■ EXERCISE ■
The data should be restated word for word, in full.
AVAILABLE DATA: Begin
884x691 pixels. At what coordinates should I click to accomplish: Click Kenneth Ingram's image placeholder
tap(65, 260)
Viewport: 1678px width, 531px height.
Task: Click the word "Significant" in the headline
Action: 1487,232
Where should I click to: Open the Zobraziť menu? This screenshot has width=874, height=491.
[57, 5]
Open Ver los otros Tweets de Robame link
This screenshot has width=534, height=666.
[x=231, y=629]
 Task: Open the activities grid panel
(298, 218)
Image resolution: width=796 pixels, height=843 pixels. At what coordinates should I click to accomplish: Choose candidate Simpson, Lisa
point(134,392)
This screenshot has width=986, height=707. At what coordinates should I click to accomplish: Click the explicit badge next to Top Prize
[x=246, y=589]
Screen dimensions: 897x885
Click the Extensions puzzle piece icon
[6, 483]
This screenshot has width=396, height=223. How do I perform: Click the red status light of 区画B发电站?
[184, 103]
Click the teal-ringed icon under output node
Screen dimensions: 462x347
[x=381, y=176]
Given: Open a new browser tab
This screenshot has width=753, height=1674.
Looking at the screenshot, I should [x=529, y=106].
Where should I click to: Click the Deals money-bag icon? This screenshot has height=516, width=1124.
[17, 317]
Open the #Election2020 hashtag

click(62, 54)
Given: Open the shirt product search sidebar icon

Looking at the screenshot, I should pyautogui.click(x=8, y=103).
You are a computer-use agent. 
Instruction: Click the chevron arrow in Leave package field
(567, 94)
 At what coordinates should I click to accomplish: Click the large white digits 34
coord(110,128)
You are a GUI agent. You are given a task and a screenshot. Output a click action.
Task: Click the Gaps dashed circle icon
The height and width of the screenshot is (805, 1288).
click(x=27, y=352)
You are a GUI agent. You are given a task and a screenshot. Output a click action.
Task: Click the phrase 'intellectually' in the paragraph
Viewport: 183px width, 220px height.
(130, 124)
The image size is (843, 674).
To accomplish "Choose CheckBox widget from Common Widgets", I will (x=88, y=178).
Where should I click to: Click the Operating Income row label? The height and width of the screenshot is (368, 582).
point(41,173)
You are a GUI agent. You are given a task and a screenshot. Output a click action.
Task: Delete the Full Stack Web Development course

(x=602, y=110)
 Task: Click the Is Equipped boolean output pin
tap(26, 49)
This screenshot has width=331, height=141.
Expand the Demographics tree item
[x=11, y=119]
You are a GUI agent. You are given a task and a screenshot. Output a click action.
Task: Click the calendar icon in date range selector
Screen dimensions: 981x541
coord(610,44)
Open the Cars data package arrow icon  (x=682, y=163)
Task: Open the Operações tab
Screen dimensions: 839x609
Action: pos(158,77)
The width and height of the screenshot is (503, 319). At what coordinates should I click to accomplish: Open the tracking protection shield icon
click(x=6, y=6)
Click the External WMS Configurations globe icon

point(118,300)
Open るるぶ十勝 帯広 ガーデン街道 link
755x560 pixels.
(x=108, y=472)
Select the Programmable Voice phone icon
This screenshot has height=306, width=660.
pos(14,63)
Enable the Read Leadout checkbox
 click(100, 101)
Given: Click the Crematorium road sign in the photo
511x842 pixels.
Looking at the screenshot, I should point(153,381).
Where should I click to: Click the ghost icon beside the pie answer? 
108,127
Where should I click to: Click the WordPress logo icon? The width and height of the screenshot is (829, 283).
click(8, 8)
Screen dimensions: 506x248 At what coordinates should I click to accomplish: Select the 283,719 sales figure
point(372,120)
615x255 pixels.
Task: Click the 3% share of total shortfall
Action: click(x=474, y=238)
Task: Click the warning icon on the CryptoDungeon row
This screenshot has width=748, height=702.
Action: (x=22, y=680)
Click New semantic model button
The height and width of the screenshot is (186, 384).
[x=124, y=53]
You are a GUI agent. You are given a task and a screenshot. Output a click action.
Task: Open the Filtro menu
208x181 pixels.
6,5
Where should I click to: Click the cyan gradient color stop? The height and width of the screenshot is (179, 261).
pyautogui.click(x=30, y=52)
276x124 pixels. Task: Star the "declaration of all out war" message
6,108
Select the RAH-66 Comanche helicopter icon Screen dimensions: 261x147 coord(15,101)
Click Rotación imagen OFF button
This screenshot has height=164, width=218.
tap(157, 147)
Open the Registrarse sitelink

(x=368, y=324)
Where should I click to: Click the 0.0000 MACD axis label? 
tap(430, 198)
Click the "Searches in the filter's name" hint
AVAILABLE DATA: End
■ EXPECTED ANSWER ■
884x691 pixels. At what coordinates should I click to accomplish: Click Kenneth Ingram's image placeholder
tap(65, 260)
Viewport: 1678px width, 531px height.
Task: Click the word "Significant" in the headline
Action: 1487,232
Where should I click to: Open the Zobraziť menu? This screenshot has width=874, height=491.
[57, 5]
Open Ver los otros Tweets de Robame link
This screenshot has width=534, height=666.
[x=231, y=629]
 Task: Open the activities grid panel
(298, 218)
Image resolution: width=796 pixels, height=843 pixels. At what coordinates should I click to accomplish: Choose candidate Simpson, Lisa
point(134,392)
This screenshot has width=986, height=707. At what coordinates should I click to accomplish: Click the explicit badge next to Top Prize
[x=246, y=589]
Screen dimensions: 897x885
Click the Extensions puzzle piece icon
[6, 483]
This screenshot has width=396, height=223. How do I perform: Click the red status light of 区画B发电站?
[184, 103]
Click the teal-ringed icon under output node
Screen dimensions: 462x347
[x=381, y=176]
Given: Open a new browser tab
This screenshot has width=753, height=1674.
Looking at the screenshot, I should [x=529, y=106].
Where should I click to: Click the Deals money-bag icon? This screenshot has height=516, width=1124.
[17, 317]
Open the #Election2020 hashtag

click(62, 54)
Given: Open the shirt product search sidebar icon

Looking at the screenshot, I should pyautogui.click(x=8, y=103).
You are a computer-use agent. 
Instruction: Click the chevron arrow in Leave package field
(567, 94)
 At what coordinates should I click to accomplish: Click the large white digits 34
coord(110,128)
You are a GUI agent. You are given a task and a screenshot. Output a click action.
Task: Click the Gaps dashed circle icon
The height and width of the screenshot is (805, 1288).
click(x=27, y=352)
You are a GUI agent. You are given a task and a screenshot. Output a click action.
Task: Click the phrase 'intellectually' in the paragraph
Viewport: 183px width, 220px height.
(130, 124)
The image size is (843, 674).
To accomplish "Choose CheckBox widget from Common Widgets", I will (x=88, y=178).
Where should I click to: Click the Operating Income row label? The height and width of the screenshot is (368, 582).
point(41,173)
You are a GUI agent. You are given a task and a screenshot. Output a click action.
Task: Delete the Full Stack Web Development course

(x=602, y=110)
 Task: Click the Is Equipped boolean output pin
tap(26, 49)
This screenshot has width=331, height=141.
Expand the Demographics tree item
[x=11, y=119]
You are a GUI agent. You are given a task and a screenshot. Output a click action.
Task: Click the calendar icon in date range selector
Screen dimensions: 981x541
coord(610,44)
Open the Cars data package arrow icon  (x=682, y=163)
Task: Open the Operações tab
Screen dimensions: 839x609
Action: pos(158,77)
The width and height of the screenshot is (503, 319). At what coordinates should I click to accomplish: Open the tracking protection shield icon
click(x=6, y=6)
Click the External WMS Configurations globe icon

point(118,300)
Open るるぶ十勝 帯広 ガーデン街道 link
755x560 pixels.
(x=108, y=472)
Select the Programmable Voice phone icon
This screenshot has height=306, width=660.
pos(14,63)
Enable the Read Leadout checkbox
 click(100, 101)
Given: Click the Crematorium road sign in the photo
511x842 pixels.
Looking at the screenshot, I should point(153,381).
Where should I click to: Click the ghost icon beside the pie answer? 
108,127
Where should I click to: Click the WordPress logo icon? The width and height of the screenshot is (829, 283).
click(8, 8)
Screen dimensions: 506x248 At what coordinates should I click to accomplish: Select the 283,719 sales figure
point(372,120)
615x255 pixels.
Task: Click the 3% share of total shortfall
Action: click(x=474, y=238)
Task: Click the warning icon on the CryptoDungeon row
This screenshot has width=748, height=702.
Action: (x=22, y=680)
Click New semantic model button
The height and width of the screenshot is (186, 384).
[x=124, y=53]
You are a GUI agent. You are given a task and a screenshot. Output a click action.
Task: Open the Filtro menu
208x181 pixels.
6,5
Where should I click to: Click the cyan gradient color stop? The height and width of the screenshot is (179, 261).
pyautogui.click(x=30, y=52)
276x124 pixels. Task: Star the "declaration of all out war" message
6,108
Select the RAH-66 Comanche helicopter icon Screen dimensions: 261x147 coord(15,101)
Click Rotación imagen OFF button
This screenshot has height=164, width=218.
tap(157, 147)
Open the Registrarse sitelink

(x=368, y=324)
Where should I click to: Click the 0.0000 MACD axis label? 
tap(430, 198)
Click the "Searches in the filter's name" hint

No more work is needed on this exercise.